Rewrite the lines of the records from the line with "The width and height of the screenshot is (426, 501)." up to and including the line with "pos(878,147)", requests included, and shift every coordinate in the answers by adding 138.

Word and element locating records
_ _ _ _
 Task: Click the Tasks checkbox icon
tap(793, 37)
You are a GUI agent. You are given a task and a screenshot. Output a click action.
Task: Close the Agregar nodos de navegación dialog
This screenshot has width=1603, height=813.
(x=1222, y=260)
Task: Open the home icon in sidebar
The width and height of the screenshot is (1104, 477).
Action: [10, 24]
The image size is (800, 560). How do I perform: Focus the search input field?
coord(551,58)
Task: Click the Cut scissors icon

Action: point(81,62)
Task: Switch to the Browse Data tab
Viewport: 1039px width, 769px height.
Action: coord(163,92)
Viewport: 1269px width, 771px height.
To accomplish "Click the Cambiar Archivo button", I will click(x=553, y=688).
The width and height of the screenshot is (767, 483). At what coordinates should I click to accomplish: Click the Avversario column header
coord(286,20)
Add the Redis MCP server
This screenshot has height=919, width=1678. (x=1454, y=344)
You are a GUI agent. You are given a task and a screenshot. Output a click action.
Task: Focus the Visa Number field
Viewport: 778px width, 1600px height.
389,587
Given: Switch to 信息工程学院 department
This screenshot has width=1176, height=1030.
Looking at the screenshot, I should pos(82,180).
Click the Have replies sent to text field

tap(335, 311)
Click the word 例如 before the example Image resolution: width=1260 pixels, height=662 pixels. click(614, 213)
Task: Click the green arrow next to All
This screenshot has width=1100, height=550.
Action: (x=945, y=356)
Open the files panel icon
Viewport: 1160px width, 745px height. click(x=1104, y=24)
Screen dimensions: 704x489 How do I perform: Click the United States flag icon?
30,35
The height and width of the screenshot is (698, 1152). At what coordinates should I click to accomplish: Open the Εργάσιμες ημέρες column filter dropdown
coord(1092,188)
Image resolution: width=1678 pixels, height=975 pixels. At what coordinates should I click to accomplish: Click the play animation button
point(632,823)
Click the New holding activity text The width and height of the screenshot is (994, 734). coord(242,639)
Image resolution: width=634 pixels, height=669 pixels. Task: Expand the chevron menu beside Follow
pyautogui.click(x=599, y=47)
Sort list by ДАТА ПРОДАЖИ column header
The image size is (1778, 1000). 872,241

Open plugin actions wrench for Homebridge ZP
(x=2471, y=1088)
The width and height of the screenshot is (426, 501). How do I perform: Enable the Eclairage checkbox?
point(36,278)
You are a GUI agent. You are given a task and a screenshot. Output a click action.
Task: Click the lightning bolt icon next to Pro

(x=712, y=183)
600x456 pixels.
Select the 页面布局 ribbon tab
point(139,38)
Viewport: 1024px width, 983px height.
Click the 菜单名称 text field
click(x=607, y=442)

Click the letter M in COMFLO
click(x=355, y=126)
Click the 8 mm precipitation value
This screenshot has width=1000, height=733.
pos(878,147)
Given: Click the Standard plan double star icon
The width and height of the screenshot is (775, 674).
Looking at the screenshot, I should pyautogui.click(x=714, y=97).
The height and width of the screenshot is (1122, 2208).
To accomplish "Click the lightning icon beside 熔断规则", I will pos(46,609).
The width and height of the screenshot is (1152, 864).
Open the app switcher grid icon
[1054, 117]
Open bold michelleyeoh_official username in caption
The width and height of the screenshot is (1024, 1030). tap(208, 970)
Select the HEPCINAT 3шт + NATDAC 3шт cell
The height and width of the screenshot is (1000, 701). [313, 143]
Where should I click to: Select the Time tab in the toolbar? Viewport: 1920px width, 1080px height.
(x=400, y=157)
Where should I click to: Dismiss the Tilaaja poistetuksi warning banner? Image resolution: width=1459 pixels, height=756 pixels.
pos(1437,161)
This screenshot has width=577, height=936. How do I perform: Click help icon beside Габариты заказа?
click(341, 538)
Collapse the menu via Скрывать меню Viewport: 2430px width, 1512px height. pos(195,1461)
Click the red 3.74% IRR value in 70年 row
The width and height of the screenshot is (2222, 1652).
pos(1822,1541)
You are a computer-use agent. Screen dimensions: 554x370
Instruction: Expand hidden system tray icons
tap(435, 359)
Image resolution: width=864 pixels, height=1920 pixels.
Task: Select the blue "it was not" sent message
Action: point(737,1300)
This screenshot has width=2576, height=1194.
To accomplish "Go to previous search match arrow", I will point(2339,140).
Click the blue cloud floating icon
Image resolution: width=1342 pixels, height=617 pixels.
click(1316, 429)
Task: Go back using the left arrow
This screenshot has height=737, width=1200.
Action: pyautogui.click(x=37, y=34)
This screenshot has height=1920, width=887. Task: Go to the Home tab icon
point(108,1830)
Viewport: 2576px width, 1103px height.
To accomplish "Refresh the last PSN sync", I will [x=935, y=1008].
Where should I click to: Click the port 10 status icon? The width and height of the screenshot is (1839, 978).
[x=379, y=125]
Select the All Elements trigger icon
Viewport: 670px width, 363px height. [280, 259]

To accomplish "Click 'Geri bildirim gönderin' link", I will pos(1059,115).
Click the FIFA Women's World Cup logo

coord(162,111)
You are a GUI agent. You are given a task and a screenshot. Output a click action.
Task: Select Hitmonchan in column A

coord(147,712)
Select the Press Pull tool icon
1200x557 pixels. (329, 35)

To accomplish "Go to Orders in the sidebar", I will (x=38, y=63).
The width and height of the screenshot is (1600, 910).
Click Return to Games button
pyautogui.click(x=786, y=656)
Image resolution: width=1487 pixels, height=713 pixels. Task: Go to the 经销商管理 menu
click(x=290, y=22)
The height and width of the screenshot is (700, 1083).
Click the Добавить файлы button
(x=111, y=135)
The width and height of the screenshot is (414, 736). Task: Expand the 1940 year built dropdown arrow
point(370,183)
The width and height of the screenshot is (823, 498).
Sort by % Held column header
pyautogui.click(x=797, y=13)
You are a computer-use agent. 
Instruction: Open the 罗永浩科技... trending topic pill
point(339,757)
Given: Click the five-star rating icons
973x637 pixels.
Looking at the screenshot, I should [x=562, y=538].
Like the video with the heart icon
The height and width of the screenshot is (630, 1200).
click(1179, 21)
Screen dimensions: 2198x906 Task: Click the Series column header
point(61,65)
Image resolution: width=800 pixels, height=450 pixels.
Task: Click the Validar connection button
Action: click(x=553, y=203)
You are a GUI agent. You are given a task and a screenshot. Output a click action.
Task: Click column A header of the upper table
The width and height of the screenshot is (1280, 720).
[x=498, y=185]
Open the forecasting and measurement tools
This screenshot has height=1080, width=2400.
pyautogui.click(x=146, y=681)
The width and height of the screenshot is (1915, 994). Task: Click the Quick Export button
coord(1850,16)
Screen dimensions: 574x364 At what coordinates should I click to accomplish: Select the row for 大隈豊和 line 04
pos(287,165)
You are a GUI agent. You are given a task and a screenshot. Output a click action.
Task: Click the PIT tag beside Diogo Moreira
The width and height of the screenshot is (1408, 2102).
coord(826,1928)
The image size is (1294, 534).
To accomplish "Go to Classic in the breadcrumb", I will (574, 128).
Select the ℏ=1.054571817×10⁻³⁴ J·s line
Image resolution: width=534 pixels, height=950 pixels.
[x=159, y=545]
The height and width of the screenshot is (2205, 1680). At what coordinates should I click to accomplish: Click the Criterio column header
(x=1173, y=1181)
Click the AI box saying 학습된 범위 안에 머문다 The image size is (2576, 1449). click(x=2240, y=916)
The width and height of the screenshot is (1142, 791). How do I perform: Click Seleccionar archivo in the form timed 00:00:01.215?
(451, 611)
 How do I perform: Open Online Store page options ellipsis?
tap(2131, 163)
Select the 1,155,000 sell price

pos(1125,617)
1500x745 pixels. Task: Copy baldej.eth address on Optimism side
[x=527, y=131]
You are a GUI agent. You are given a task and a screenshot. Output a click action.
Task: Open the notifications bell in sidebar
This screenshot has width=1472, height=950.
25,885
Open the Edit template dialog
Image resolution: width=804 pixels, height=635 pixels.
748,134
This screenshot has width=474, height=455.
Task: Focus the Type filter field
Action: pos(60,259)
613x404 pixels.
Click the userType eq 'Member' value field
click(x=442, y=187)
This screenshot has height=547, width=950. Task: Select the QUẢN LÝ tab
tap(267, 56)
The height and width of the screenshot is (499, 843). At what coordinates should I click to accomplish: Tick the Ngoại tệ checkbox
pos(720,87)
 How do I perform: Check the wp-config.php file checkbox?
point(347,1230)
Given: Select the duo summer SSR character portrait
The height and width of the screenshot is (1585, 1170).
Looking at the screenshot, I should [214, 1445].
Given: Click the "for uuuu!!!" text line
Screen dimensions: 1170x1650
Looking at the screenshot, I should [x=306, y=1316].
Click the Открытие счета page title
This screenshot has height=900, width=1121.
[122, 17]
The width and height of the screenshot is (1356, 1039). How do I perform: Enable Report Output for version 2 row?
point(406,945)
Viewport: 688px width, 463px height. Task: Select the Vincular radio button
_ _ _ _
Result of this task:
The width and height of the screenshot is (426, 501). How do I perform: Enable the Eclairage checkbox?
point(174,416)
You are a GUI agent. You are given a task and a screenshot. Output a click action.
Task: Click the lightning bolt icon next to Pro

(x=850, y=321)
600x456 pixels.
Select the 页面布局 ribbon tab
point(277,176)
Viewport: 1024px width, 983px height.
Click the 菜单名称 text field
click(x=745, y=580)

Click the letter M in COMFLO
click(x=493, y=264)
Click the 8 mm precipitation value
This screenshot has width=1000, height=733.
pos(1016,285)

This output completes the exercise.